The records that follow are to be repeated exactly, with no pictures carried over.

————————

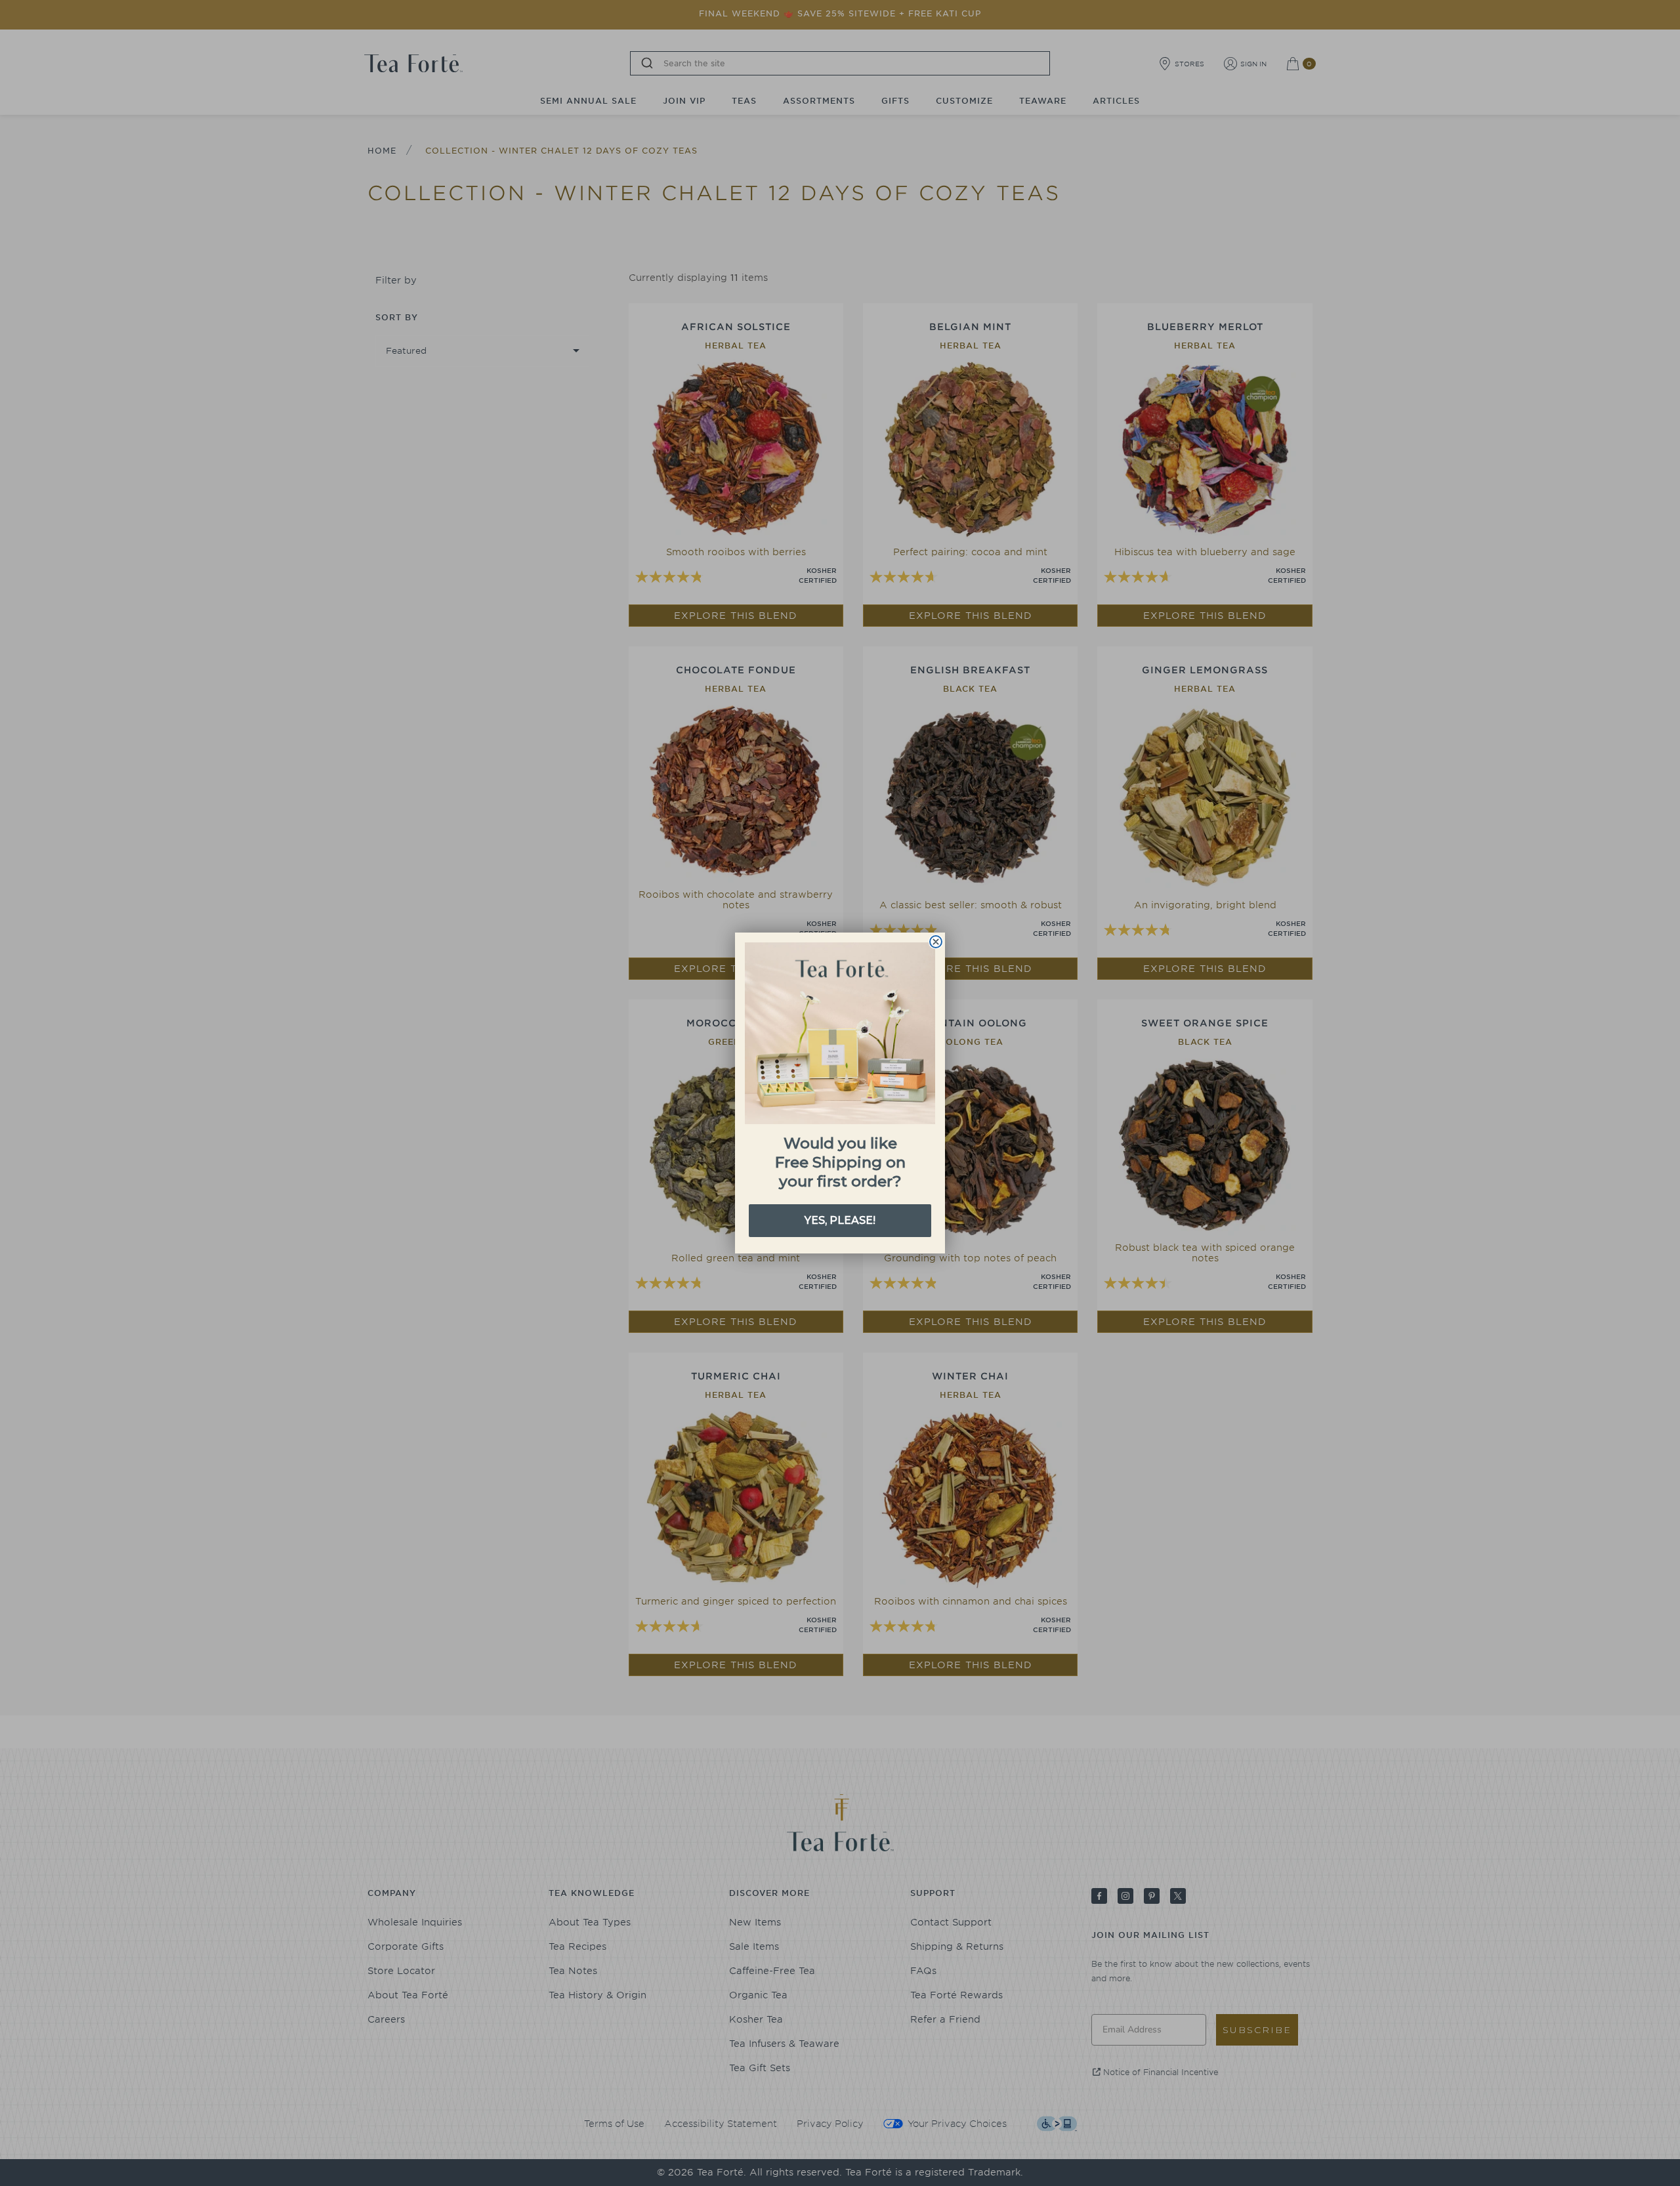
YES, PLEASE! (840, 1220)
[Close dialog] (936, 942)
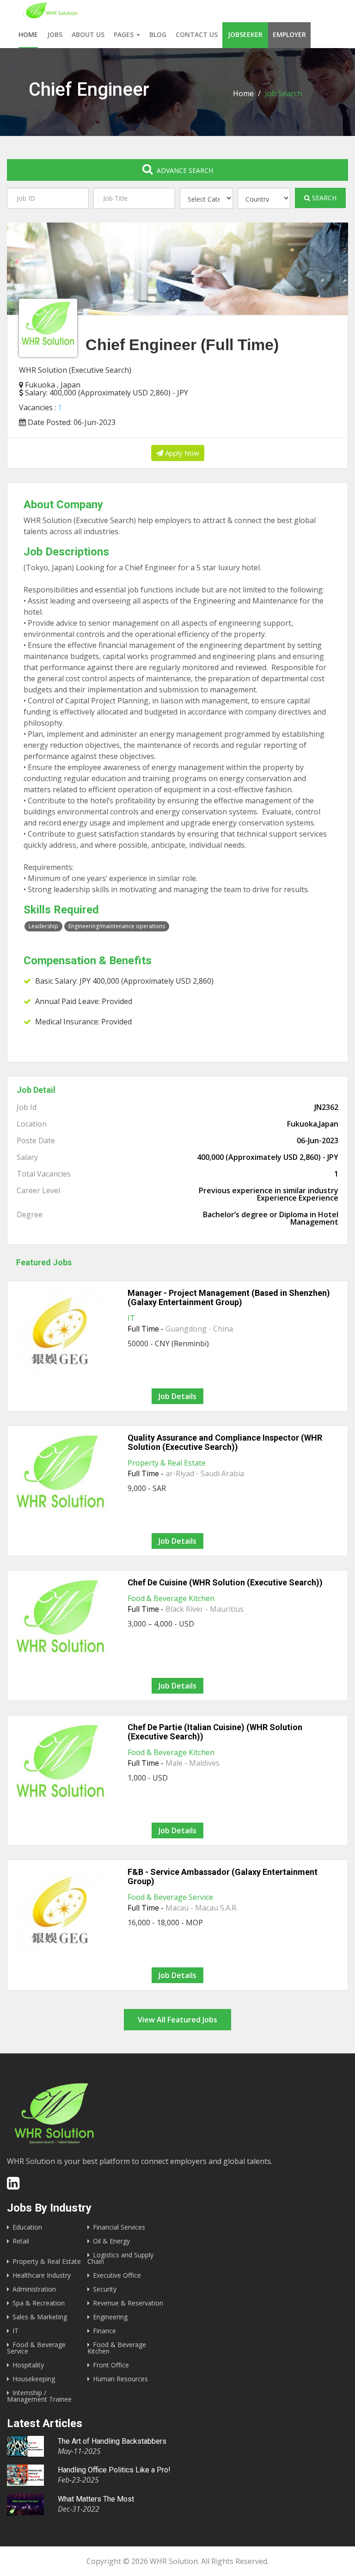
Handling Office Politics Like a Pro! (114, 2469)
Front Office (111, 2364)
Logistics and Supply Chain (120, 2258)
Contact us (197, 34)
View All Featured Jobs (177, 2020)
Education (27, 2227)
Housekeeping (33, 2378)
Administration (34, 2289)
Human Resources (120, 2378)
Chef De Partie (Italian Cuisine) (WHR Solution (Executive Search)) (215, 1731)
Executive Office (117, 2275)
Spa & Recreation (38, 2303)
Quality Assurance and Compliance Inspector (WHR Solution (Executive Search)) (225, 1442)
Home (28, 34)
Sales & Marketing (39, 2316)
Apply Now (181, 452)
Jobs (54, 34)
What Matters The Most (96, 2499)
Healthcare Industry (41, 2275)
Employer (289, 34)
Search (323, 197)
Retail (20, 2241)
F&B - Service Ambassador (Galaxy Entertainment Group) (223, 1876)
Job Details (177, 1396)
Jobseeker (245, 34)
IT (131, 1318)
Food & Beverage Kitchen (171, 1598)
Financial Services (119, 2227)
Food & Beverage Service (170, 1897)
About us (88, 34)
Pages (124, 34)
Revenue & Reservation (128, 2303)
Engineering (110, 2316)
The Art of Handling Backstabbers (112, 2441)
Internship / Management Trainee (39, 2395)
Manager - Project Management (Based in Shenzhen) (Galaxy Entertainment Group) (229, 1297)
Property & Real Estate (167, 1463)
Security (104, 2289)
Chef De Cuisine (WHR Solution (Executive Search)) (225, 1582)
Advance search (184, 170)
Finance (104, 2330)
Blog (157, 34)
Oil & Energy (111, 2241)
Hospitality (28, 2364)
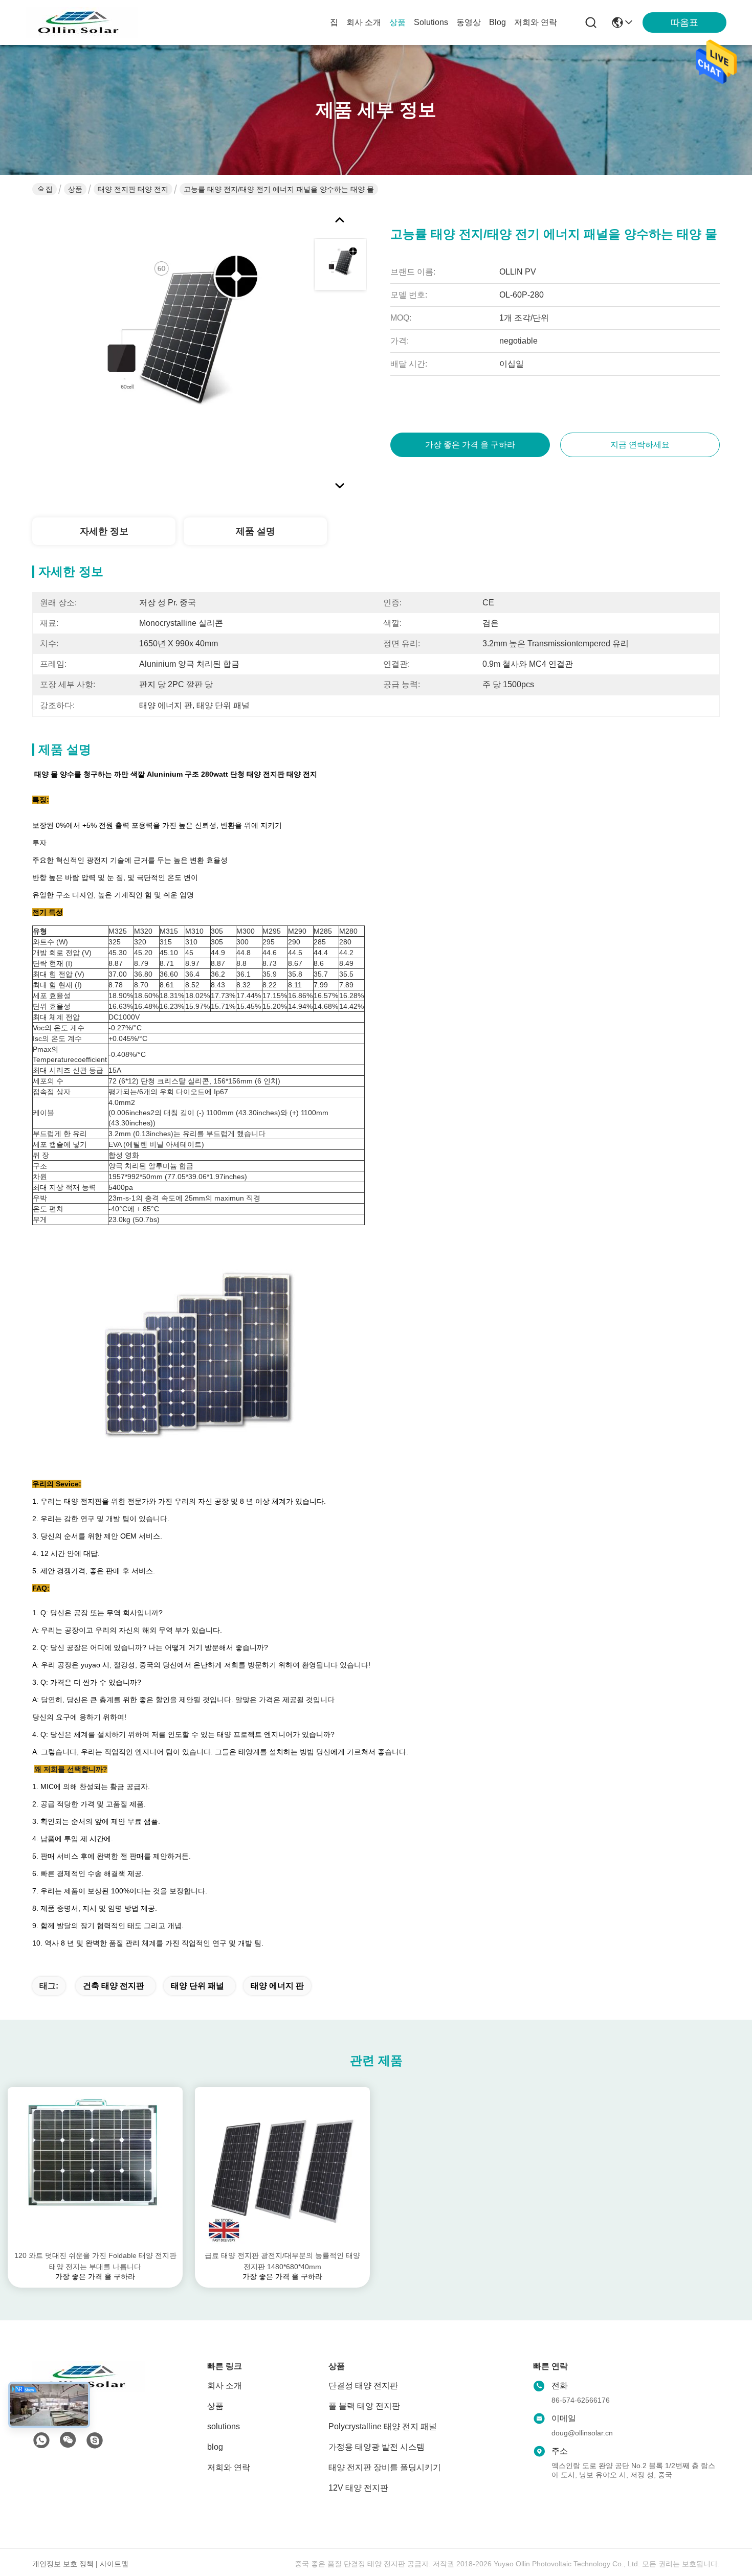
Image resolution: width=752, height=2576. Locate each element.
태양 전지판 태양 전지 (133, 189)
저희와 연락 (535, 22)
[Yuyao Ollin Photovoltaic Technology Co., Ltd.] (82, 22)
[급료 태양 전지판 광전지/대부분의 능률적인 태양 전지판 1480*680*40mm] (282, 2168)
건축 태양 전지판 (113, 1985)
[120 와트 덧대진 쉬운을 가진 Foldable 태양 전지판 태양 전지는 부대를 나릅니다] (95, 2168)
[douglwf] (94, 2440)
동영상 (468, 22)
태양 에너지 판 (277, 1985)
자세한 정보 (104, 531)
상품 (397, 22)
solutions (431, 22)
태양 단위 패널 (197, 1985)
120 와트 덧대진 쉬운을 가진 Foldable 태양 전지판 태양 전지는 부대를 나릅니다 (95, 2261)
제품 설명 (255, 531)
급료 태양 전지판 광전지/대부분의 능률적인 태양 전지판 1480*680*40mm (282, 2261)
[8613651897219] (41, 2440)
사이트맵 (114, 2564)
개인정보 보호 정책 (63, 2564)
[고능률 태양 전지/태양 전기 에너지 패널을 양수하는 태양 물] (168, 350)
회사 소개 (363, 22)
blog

————————

EXERCISE SOLUTION:
YES, PLEASE! (840, 1220)
[Close dialog] (936, 942)
Handling Office Politics Like a Pro! (114, 2469)
Front Office (111, 2364)
Logistics and Supply Chain (120, 2258)
Contact us (197, 34)
View All Featured Jobs (177, 2020)
Education (27, 2227)
Housekeeping (33, 2378)
Administration (34, 2289)
Human Resources (120, 2378)
Chef De Partie (Italian Cuisine) (WHR Solution (Executive Search)) (215, 1731)
Executive Office (117, 2275)
Spa & Recreation (38, 2303)
Quality Assurance and Compliance Inspector (WHR Solution (Executive Search)) (225, 1442)
Home (28, 34)
Sales & Marketing (39, 2316)
Apply Now (181, 452)
Jobs (54, 34)
What Matters The Most (96, 2499)
Healthcare Industry (41, 2275)
Employer (289, 34)
Search (323, 197)
Retail (20, 2241)
F&B - Service Ambassador (Galaxy Entertainment Group) (223, 1876)
Job Details (177, 1396)
Jobseeker (245, 34)
IT (131, 1318)
Food & Beverage Kitchen (171, 1598)
Financial Services (119, 2227)
Food & Beverage Service (170, 1897)
About us (88, 34)
Pages (124, 34)
Revenue & Reservation (128, 2303)
Engineering (110, 2316)
The Art of Handling Backstabbers (112, 2441)
Internship / Management Trainee (39, 2395)
Manager - Project Management (Based in Shenzhen) (Galaxy Entertainment Group) (229, 1297)
Property & Real Estate (167, 1463)
Security (104, 2289)
Chef De Cuisine (WHR Solution (Executive Search)) (225, 1582)
Advance search (184, 170)
Finance (104, 2330)
Blog (157, 34)
Oil & Energy (111, 2241)
Hospitality (28, 2364)
Image resolution: width=752, height=2576. Locate each element.
태양 전지판 태양 전지 (133, 189)
저희와 연락 (535, 22)
[Yuyao Ollin Photovoltaic Technology Co., Ltd.] (82, 22)
[급료 태양 전지판 광전지/대부분의 능률적인 태양 전지판 1480*680*40mm] (282, 2168)
건축 태양 전지판 (113, 1985)
[120 와트 덧대진 쉬운을 가진 Foldable 태양 전지판 태양 전지는 부대를 나릅니다] (95, 2168)
[douglwf] (94, 2440)
동영상 (468, 22)
태양 에너지 판 (277, 1985)
자세한 정보 (104, 531)
상품 (397, 22)
solutions (431, 22)
태양 단위 패널 (197, 1985)
120 와트 덧대진 쉬운을 가진 Foldable 태양 전지판 태양 전지는 부대를 나릅니다 (95, 2261)
제품 설명 (255, 531)
급료 태양 전지판 광전지/대부분의 능률적인 태양 전지판 1480*680*40mm (282, 2261)
[8613651897219] (41, 2440)
사이트맵 (114, 2564)
개인정보 보호 정책 (63, 2564)
[고능률 태양 전지/태양 전기 에너지 패널을 양수하는 태양 물] (168, 350)
회사 소개 (363, 22)
blog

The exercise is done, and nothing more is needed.